Graeme Walker, director of retail at Lambert Smith Hampton (LSH) in Yorkshire said he welcomes the findings of the report and agrees with what has been outlined.

“The Portas Pilots were successful in putting town centres and high streets on the agenda, but we must take the next step and rethink the strategy to bring back life to once thriving areas,” he said. 

“Grimsey’s suggestion that high streets need to encompass footfall generators such as health centres, education, housing and leisure is something that we also believe. The rise of internet and mobile shopping has meant that a purely retail offering is no longer sufficient to attract consumers.”

Mr Walker said that the high streets must become “social hubs” if they are to survive.

“Pop-up shops and window dressings in vacant units are not going to bring people back. What we need in places like Wakefield, Doncaster and Halifax is a completely new model. We need investment in properties and a convergence of vital and diverse services so that the town centre really is the central location for the area,” he said.

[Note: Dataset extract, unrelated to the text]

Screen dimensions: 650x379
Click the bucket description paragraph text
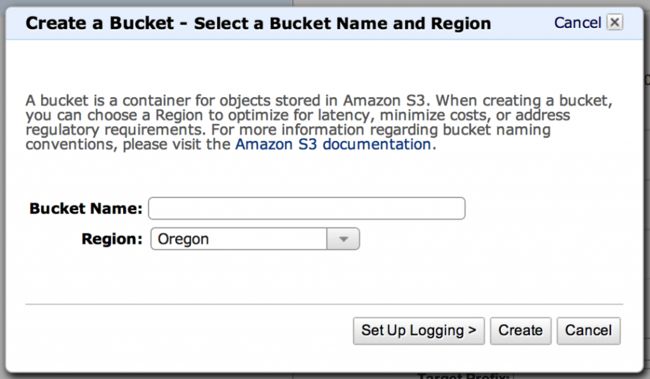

“The key is understanding that consumer needs have changed. While the Grimsey Report might make difficult reading for some, the problem of declining town centres and unhappy communities needs a tough solution.”

Prew Lumley, a partner specialising in retail in the Leeds real estate team of Squire Sanders, said: “Not unsurprisingly there are very obvious similarities between the finding of the Grimsey report and the original Portas Review. Both highlight the need for action on issues such as parking, business rates, out of town schemes, empty shops and the planning regime.

“Both Portas and Grimsey make a number of sound and sensible proposals. The reality is that we should not be looking for the differences and comparing the recommendations but taking the best from both these reports and ensuring there is the will and the financial resource to put the measures into practice.”